Flower Photo Tips
You couldn’t ask for better photo subjects than the Munsinger and Clemens Gardens. There are many opinions and techniques for taking great photos, but here are a few that may help you capture the beauty of the Gardens.
- Use a tripod if you can.
- Using a tripod will steady your camera and help you achieve a much sharper image. It will also force you to think about your composition. It will force you to frame the flowers more deliberately instead of just pointing and shooting.
- Beautiful photos often take a harder look. Don’t just take a snapshot and head down the path. Concentrate on the details of the flower and its relationship to the background. Look at it from different angles. And take a lot of pictures.
- Control your depth of field. If you are photographing a flower with a busy background use a wide aperture to focus on the subject and blur out the background. Or if you are shooting a wider shot like a whole bed of flowers or a fountain, use a smaller aperture setting to bring most of the shot into focus. Your camera may even have depth of field preview so you can see the shot before you take it.

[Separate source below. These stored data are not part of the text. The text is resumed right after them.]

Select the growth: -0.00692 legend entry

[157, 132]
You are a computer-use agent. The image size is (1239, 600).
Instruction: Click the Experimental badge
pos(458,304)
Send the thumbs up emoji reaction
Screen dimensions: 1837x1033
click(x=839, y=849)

- Cloudy days can make the brightest pictures! Colors really pop at this time and you can get some amazing photographs in these conditions. You’ll see a few dramitic photos on our website taken on not-so-sunny days.
- On a very sunny day, soften the contrasty light by using a diffusion to minimize the harsh shadows. Then redirect some light back on the flower with a reflector like a white T-shirt or a piece of white card. Or, use fill flash. Your camera may have an automatic fill flash function.
- Change perspectives. Photograph your flowers from different angles – straight down, from the side, from underneath. A different angle can really make a dramatic image.
- Have fun! Experiment and try different things. Once you think you have the photograph in the bag, take one more!